Lastly, the Eighth Circuit reviewed the trial court’s entry of summary judgment on the borrower’s claims based on allegations that the borrower’s loan included an “eEasyRate Reduction Plan” that gave the borrower the option to reduce the loan interest rate “from 7.625% to approximately 5.25%” in exchange for a $350 fee.

The borrower’s amended complaint alleged that he applied for this program in December 2007 with the original lender, and was advised that the new rate would be implemented effective February 2008. However, once the lender took over, it supposedly wrongfully “nullified” this contractual right in August, refused to fix the issue, and threatened to accelerate the loan to foreclosure if the borrower took the issue to court.
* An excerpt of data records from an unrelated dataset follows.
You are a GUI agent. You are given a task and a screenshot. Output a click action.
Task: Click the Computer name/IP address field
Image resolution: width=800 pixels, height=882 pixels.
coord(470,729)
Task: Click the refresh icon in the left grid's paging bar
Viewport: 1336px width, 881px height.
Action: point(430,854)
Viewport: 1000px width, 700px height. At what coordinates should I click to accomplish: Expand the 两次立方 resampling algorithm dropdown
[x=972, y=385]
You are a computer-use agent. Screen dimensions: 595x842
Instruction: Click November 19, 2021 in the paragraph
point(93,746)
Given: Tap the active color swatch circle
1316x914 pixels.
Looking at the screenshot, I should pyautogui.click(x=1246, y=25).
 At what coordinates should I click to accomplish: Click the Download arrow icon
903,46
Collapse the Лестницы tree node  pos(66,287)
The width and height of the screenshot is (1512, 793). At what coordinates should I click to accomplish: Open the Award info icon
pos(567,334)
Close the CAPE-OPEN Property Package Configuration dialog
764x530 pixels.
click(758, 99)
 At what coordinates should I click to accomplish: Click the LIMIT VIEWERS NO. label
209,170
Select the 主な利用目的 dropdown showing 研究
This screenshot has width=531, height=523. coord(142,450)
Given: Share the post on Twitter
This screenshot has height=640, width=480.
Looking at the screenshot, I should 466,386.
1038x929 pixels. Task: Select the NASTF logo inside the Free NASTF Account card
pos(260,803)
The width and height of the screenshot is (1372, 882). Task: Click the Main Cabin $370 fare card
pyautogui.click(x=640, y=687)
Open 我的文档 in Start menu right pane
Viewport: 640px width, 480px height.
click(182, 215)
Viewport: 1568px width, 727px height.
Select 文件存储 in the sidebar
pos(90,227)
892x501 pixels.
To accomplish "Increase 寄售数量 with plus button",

On summary judgment, the lender attached a copy of the reduction plan, and relying upon the document and the borrower’s deposition testimony that the document was not signed by anyone and was not referenced in the note or deed of trust, successfully argued that the borrower’s claims fail as a matter of law because “the alleged contract was not a signed writing, as required by the Statute of Frauds,” Mo. Rev. Stat. § 432.010.1.

Acknowledging that the document itself was not signed by the original lender, the Eighth Circuit noted that the borrower’s amended complaint alleged that it was an integral part of a financial arrangement that included one or more documents signed by the original lender.

The Eighth Circuit noted that the trial court failed to address well-established Missouri Law that “[w]hen separate documents are relied on to establish the existence of an agreement, they must be connected by express reference to one another or by clear implication established through their respective contents.Mayer v. King Cola Mid-Am., Inc., 660 S.W.2d 746, 748 (Mo. App. 1983) (emphasis added, citation omitted); see Vess Beverages, Inc. v. Paddington Corp., 941 F.2d 651, 654 (8th Cir. 1991) (“Even if only one of the documents is signed, the requirement is satisfied as long as one document refers to the other, or their contents clearly show they are related.”).

Here, the reduction plan, which the lender dismissively referred to as a “flier” gives the appearance of a contract, and on their face, the financing documents “by clear implication established through their respective contents” reflect an agreement including any obligations created by the reduction plan that satisfies the statute of frauds.

At a minimum, the Eighth Circuit concluded that the lender’s proffered evidence failed to support its assertion that the document was a mere “flier,” and failed to establish that the statute of frauds bars these claims as a matter of law on this record.

Accordingly, the judgment of the trial court was reversed as to the borrower’s claims concerning the reduction plan and remanded for further proceedings, and entry of summary judgment in the lender’s favor as to all other claims was affirmed.